- Directed by: John Scagliotti
- Narrated by: Melissa Etheridge
- Music by: Don DiNicola
- Distributed by: First Run Features
- Release dates: June 6, 1999 (Connecticut Gay and Lesbian Film Festival);
- Running time: 88 minutes
- Country: United States
- Language: English

= After Stonewall =

After Stonewall is a 1999 documentary film about the 30 years of gay rights activism since the 1969 Stonewall riots, directed by John Scagliotti.
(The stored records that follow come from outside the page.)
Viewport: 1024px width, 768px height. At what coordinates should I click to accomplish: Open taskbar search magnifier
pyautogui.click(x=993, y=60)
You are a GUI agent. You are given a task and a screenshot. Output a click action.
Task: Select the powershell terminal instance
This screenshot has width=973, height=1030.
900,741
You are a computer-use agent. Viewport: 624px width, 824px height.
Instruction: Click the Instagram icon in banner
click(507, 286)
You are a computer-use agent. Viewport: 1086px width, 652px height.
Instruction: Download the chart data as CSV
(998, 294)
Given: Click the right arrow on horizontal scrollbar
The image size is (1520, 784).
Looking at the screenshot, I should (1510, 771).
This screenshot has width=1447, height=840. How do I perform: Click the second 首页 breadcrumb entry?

It is the sequel to the Scagliotti-produced 1984 film Before Stonewall and is narrated by musician Melissa Etheridge. Participants include Dorothy Allison, Jewelle Gomez, Rita Mae Brown, Craig Lucas, Arnie Kantrowitz, Barbara Gittings, Barbara Smith, Larry Kramer and Barney Frank.

==Participants==

- Dorothy Allison
- Rita Mae Brown
- Anita Bryant (archive footage)
- Barney Frank
- Barbara Gittings
- Jewelle Gomez
- Harry Hay
- Larry Kramer
- Susan Moir
- Sheila James Kuehl
- Harvey Milk (archive footage)
- Yo-Yo

==Awards==
In 1999, After Stonewall won the Audience Award for Outstanding Documentary Feature at L.A. Outfest. The following year it was nominated for a GLAAD Media Award.